Interpol – El Pintor
These NYC post-punkers have a knack for creating mood music fit for a starving artist living in a cheap motel. But don’t take that the wrong way–it’s definitely a compliment. Post-punk is a genre built on sadness and sexy metaphors, and as one of the more modern incarnations, Interpol doesn’t hold back the moodiness.
Think back to the band’s first album, 2002’s Turn on the Bright Lights. Widely considered to be one of the greatest albums of the 2000s, it hearkened back to the the sounds of Joy Division without sounding like a carbon copy. Its follow-up, 2004’s Antics, was just as impressive (though some may disagree with me on that one–that’s fine, I’ll just revel in the perfection that is “Evil” by myself).
It’s tough for any band to churn out consistently great records, and I will admit that Interpol’s last two studio albums were fairly disappointing. When I heard news about bassist Carlos Dengler’s departure and the band’s decision to record an album without him, I was definitely worried. I had fallen in love with the man’s bass lines and couldn’t imagine an Interpol without him. But boy, was I proven wrong.
El Pintor manages to recapture the magic of Interpol’s early work while still sounding fresh. Singer/guitarist Paul Banks pulls double duty, picking up bass himself, and it sounds fantastic.

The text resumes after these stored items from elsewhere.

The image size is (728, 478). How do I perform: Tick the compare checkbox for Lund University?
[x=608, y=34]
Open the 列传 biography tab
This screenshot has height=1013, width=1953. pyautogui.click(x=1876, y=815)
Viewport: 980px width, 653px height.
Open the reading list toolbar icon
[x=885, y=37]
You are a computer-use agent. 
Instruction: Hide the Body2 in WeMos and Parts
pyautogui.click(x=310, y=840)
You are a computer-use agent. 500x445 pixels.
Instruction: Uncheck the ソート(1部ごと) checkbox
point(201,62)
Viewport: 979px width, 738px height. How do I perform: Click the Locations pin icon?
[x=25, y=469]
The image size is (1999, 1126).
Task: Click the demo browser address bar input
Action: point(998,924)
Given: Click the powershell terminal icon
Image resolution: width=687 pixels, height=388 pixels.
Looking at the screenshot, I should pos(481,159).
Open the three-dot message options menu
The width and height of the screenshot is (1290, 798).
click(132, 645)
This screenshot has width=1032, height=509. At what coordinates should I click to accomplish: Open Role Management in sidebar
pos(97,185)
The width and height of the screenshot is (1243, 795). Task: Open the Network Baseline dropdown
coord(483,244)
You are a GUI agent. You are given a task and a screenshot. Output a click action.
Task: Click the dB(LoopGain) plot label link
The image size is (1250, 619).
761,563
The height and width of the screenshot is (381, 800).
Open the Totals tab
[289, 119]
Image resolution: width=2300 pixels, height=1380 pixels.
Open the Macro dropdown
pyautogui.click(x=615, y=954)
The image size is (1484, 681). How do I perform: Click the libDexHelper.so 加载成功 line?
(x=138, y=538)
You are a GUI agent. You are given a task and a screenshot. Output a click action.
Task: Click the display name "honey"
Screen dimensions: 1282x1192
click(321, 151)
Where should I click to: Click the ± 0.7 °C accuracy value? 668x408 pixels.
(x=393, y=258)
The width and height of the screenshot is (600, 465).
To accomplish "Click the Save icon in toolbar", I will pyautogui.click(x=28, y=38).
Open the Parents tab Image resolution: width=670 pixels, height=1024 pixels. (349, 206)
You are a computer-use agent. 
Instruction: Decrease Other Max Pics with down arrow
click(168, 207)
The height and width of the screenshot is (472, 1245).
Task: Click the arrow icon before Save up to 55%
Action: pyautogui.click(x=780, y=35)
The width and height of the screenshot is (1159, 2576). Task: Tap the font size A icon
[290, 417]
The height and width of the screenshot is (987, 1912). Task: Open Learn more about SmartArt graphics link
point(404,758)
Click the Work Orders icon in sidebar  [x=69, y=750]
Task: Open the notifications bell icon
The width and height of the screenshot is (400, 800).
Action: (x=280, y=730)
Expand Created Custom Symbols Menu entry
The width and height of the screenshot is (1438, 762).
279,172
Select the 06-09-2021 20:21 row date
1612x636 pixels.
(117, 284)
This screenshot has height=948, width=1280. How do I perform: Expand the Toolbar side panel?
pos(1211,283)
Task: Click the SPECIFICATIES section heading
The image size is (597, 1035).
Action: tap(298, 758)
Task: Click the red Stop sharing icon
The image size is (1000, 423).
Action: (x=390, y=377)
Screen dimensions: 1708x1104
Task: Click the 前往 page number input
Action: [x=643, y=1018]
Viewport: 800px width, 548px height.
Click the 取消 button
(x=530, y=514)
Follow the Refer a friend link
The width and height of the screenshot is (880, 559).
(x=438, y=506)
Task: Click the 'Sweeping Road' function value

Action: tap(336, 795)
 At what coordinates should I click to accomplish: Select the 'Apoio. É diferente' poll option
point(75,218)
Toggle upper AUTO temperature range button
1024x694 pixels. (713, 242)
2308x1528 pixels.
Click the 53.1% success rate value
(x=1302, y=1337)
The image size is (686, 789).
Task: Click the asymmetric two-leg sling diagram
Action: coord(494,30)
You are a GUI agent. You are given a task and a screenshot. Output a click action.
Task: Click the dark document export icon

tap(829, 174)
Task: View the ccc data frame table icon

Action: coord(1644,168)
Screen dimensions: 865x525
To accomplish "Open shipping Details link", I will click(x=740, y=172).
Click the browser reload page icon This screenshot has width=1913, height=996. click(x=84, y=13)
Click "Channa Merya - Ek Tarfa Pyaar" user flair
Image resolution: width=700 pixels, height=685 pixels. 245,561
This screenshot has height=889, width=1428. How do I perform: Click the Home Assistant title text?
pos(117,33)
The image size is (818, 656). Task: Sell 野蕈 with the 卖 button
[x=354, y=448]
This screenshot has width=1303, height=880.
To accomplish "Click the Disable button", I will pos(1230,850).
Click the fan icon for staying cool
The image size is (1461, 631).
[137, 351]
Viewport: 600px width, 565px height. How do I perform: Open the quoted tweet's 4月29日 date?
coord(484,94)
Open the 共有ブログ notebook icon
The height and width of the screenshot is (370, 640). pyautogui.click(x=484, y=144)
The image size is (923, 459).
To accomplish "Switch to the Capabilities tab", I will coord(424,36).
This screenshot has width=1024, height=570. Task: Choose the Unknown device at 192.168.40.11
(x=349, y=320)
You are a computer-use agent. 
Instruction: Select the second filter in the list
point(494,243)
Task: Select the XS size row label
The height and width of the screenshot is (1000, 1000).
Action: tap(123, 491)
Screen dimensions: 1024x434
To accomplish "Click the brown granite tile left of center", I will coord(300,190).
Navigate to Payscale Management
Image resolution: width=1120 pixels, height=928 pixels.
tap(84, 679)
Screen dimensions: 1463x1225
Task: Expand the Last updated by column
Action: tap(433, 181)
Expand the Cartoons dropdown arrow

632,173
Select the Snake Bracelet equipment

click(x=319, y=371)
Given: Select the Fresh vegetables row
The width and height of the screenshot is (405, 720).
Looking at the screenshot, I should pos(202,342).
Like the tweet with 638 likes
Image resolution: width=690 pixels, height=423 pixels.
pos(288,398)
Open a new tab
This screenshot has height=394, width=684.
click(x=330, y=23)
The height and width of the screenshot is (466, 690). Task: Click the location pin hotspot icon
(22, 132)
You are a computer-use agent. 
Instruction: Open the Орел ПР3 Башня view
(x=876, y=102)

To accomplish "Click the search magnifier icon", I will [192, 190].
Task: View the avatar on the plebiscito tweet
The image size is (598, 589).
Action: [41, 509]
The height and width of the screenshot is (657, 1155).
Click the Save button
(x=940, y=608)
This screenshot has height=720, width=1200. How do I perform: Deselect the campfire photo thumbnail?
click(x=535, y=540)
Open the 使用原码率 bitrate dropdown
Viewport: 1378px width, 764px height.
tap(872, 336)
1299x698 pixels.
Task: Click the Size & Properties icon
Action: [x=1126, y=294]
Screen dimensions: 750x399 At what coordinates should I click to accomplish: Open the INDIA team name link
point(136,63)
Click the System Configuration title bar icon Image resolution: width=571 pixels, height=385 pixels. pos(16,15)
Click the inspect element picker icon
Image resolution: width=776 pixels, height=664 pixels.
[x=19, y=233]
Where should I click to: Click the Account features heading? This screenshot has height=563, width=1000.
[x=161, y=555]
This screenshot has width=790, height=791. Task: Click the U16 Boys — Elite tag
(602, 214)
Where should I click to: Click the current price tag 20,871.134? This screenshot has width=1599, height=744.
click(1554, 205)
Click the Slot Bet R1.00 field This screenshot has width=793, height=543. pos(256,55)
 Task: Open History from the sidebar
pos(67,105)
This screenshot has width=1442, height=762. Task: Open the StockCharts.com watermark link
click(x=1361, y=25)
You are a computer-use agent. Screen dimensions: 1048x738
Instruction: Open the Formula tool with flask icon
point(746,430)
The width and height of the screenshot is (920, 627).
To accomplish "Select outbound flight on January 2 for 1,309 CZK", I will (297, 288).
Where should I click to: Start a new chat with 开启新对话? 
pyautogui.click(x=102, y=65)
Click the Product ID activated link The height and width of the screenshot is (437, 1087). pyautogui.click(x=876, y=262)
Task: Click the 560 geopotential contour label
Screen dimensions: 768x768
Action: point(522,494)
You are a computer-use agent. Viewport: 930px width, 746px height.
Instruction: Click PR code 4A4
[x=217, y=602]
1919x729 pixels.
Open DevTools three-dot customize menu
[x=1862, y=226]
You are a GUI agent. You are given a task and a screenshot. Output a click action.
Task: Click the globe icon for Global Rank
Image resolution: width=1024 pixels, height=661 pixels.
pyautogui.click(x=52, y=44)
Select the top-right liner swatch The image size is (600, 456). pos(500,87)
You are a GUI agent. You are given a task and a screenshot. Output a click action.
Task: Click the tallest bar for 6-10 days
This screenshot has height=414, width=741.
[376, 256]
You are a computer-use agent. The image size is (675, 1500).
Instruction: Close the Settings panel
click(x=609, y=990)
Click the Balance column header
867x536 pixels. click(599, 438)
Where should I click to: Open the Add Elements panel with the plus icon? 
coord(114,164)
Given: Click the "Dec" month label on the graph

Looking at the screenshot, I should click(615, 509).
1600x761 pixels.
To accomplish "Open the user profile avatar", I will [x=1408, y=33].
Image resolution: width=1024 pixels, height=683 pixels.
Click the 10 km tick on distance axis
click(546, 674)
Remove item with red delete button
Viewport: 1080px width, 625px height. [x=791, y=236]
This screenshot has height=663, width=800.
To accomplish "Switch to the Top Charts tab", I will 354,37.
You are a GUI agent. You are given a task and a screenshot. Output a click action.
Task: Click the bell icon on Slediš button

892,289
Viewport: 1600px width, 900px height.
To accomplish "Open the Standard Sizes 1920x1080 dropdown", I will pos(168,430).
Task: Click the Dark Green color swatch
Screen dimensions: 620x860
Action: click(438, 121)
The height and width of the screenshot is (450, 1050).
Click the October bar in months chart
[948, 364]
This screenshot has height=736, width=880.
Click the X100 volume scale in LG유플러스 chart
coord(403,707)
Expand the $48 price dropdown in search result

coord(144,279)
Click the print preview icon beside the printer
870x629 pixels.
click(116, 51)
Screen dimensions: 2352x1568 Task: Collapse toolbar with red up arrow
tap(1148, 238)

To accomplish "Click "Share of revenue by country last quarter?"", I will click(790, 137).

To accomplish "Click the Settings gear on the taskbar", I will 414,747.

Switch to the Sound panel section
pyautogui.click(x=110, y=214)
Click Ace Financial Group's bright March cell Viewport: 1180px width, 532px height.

The songwriting here is excellent, and none of the tracks really drag (which was the major issue with the band’s previous effort, 2010’s Interpol). There is just enough momentum to keep the album moving at a reasonable pace–I wasn’t waiting for each song to end so I could start the next one because I was completely engaged with each track.
Though El Pintor has a definitive driving force, there’s still a touch of that moody darkness we’ve come to know and love. Banks croons about despair and the fear of remaining stagnant on tracks like “My Desire” and “My Blue Supreme,” but the melancholy never lingers too long. In fact, if you came of age around the time Turn on the Bright Lights came out (like yours truly), this album may feel comforting and familiar to you. Perhaps I’m just the sentimental type who finds comfort in sad albums by sad boys, but El Pintor strikes a nostalgic chord within me.
Most of the tracks have a subdued intensity that few bands nowadays achieve, though there are a few exceptions, most notably “Ancient Ways.” The song opens with a pounding drum beat and an absolutely ferocious guitar riff, followed by Banks calling out, “Fuck the ancient ways.”
So yes, fuck the ancient ways because there’s a new Interpol in town.